Belgique

« Mark Fortier : L’extrême droite gagne souvent avec d’autres forces »

Dans un contexte électoral chargé en France et aux États-Unis au printemps 2024, Mark Fortier explore les signes d’un glissement vers l’autoritarisme au sein des démocraties libérales. Son analyse s’interroge sur le rôle des élites intellectuelles et sur l’impact d’un vocabulaire dilué qui contribue à banaliser l’extrême droite, tout en mettant en lumière l’importance de la solidarité et du dialogue pour contrer cette tendance.


**Un mouvement politique vers l’autoritarisme**

L’écriture du livre de Mark Fortier débute au moment où les élections législatives en France se mettent en route au printemps 2024. Parallèlement, les élections présidentielles américaines commencent, avec déjà un pressentiment lié à une possible réélection de Donald Trump. Fortier partage son impression que l’Histoire politique prend un tournant rapide, amplifié par une certaine apathie au sein de la population, particulièrement en Amérique du Nord.

« C’est ainsi que la démocratie glisse vers l’autoritarisme », analyse-t-il.
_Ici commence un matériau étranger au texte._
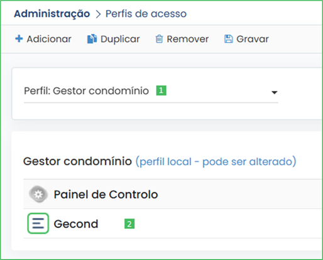Click the Remover button label
323x260 pixels.
(188, 39)
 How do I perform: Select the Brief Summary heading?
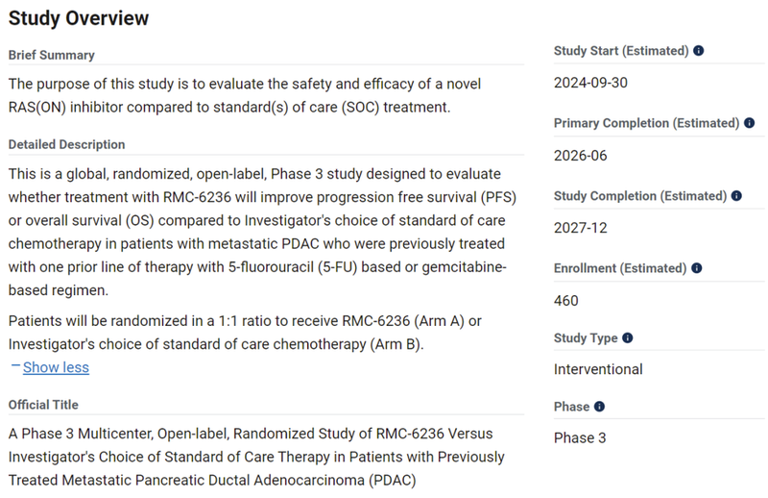[52, 56]
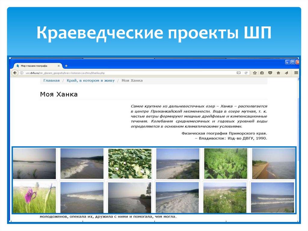Close the 'Мир глазами географа' tab
Image resolution: width=308 pixels, height=231 pixels.
[x=59, y=66]
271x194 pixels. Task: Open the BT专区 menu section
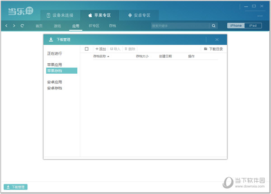(x=93, y=26)
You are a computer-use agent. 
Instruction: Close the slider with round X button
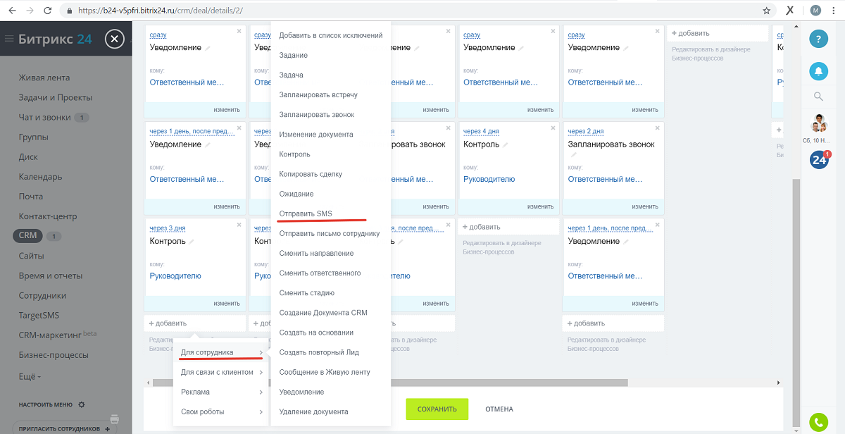[115, 39]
**Le rôle des élites intellectuelles**

Fortier pointe du doigt les « petites lâchetés » des partisans du pouvoir, souvent complices du conformisme. Les intellectuels, bénéficiant d’une situation sociale confortable, peuvent choisir de se taire, estimant que rester en retrait afin de voir passer la tempête est moins risqué. Cette attitude constitue, selon lui, une large part de la responsabilité actuelle de l’établissement du Parti démocrate américain, qui attend patiemment l’autodestruction des républicains.

« On peut légitimement s’interroger sur la possibilité que les démocraties libérales occidentales soient devenues, sans s’en rendre compte, des démocraties dépourvues de véritables démocrates. »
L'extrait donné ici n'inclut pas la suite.